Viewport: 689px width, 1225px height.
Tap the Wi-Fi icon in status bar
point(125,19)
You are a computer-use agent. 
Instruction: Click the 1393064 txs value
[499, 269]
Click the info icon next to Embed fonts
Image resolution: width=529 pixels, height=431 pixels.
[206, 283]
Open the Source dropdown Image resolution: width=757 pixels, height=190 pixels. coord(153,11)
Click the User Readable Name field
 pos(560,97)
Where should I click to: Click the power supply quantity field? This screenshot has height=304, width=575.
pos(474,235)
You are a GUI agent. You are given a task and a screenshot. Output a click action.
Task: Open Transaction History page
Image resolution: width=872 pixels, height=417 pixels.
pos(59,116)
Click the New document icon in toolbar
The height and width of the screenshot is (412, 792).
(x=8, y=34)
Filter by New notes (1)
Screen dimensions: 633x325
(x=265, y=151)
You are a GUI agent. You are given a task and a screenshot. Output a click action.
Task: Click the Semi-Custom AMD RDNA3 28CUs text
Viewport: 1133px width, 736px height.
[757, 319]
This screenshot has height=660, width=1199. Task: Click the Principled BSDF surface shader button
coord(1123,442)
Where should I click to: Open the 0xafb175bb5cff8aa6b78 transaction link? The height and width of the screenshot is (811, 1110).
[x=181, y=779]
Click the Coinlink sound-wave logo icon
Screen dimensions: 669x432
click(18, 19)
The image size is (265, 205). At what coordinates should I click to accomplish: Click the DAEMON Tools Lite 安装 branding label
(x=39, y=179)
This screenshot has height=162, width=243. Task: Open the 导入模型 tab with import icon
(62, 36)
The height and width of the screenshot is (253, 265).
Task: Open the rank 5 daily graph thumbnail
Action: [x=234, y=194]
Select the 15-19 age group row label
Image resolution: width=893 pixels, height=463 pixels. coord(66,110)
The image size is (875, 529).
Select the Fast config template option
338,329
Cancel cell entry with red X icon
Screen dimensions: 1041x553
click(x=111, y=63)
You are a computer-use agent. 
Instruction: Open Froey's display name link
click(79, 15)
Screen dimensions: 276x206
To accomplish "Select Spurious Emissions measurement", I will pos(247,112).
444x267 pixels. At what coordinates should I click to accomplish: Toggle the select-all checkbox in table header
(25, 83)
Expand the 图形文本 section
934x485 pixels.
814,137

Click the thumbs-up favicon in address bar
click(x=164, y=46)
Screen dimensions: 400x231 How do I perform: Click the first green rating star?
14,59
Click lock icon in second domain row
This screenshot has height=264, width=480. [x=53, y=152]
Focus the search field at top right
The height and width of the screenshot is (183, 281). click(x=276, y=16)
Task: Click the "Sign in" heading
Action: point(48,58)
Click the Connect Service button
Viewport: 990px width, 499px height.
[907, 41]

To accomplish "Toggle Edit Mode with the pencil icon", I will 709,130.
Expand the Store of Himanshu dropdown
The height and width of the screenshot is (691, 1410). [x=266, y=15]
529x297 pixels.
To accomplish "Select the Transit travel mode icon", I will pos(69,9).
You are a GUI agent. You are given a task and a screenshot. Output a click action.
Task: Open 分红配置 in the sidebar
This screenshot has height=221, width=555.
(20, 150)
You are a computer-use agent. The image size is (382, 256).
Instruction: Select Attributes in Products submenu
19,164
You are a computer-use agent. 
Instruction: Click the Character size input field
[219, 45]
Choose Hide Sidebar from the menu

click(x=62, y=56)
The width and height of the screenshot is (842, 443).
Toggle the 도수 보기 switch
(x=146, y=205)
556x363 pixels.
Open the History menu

# [What the task asks]
When a line in the listing has the word "History", return that line.

# [Exercise output]
Task: Open Transaction History page
Open the History menu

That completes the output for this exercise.